The first thing we want to do is to create a new network definition.  In the previous posts, we were storing that in our ‘~/cni’ directory and passing it directly to the CNI plugin.  In this case, we want rkt to consume the configuration so we need to put it where rkt can find it.  In this case, the default directory rkt searches for network configuration files is ‘/etc/rkt/net.d/’.  So we’ll create the ‘net.d’ directory and then create this new network configuration in it.  Notice that the name of this network is ‘customrktbridge’.  Now let’s run a simple container on the host using rkt…

To exit the containers interactive shell use the key sequence Ctrl + ]]]

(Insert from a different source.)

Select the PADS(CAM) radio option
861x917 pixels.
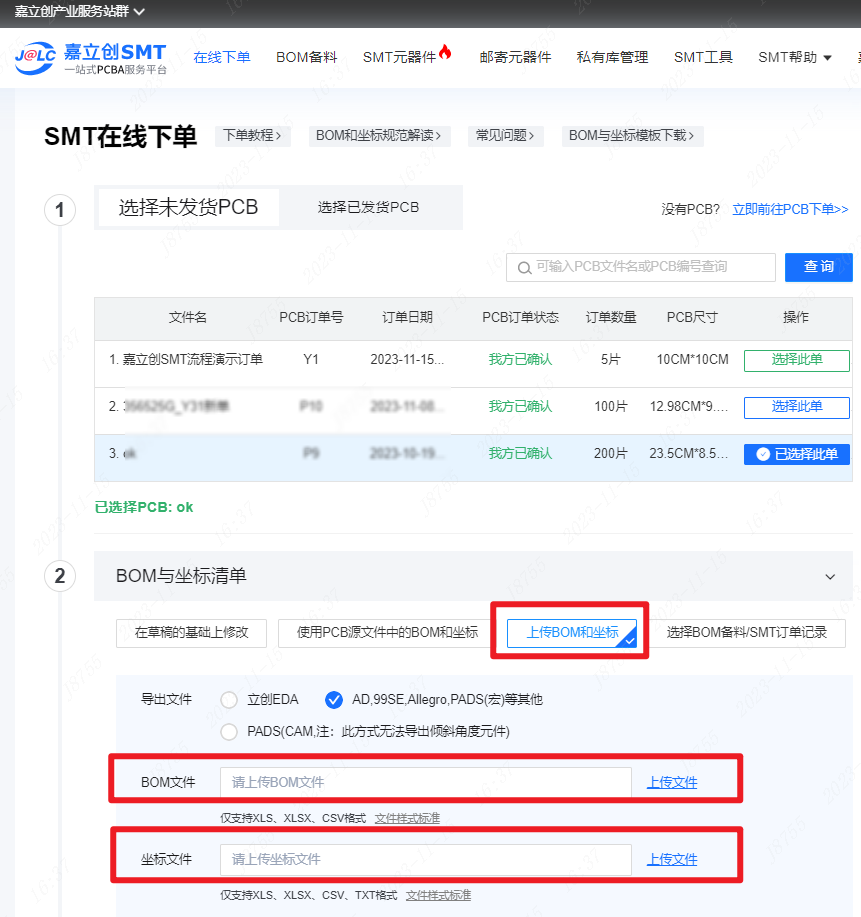tap(229, 731)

The command we executed told rkt to run a container in interactive mode, using the network ‘customrktbridge’, from the container ‘quay.io/coreos/alpine-sh’.  Once the container was running we looked at it’s interfaces and found that in addition to a loopback interface, it also has a eth0 and eth1 interface.  Eth0 seems to line up with what we defined as part of our custom CNI network but what about eth1?  Well eth1 is an interface on what rkt refers to as the ‘default-restricted’ network.  This is one of the built in network types that rkt provides by default.  So now you’re wondering what rkt provides by default.  There are two networks that rkt defines by default.  They are the ‘default’ and the ‘default-restricted’ networks. As you might expect, the definitions for these networks are in CNI and you can take a look at them right here in the GitHub repo.  Let’s review them quickly so we can get an idea of what each provides…

The above CNI network definition describes the default network.  We can tell that this network uses the ‘ptp’ CNI driver, enables outbound masquerading, uses the host-local IPAM plugin, allocates container IPs from the 172.16.28.0/24 subnet, and installs a default route in the container.  Most of this seems pretty straight forward except for the ptp type.  That’s something we haven’t talked about yet but for now just know that it creates a VETH pair for each container.  One end lives on the host and the other lives in the container.  This is different from the default Docker model where the host side of the VETH pair goes into the docker0 bridge which acts as the container’s gateway.  In the ptp case, the host side VETH pairs are IP’d.  In fact – they’re IP’d using the same IP.  If you created multiple containers with rkt using the default network you’d see a bunch of VETH pair interfaces on the host all with 172.16.28.1/24.  In addition, you’d see routes for each container on the host pointing to the host side VETH pair for each destination IP in the container.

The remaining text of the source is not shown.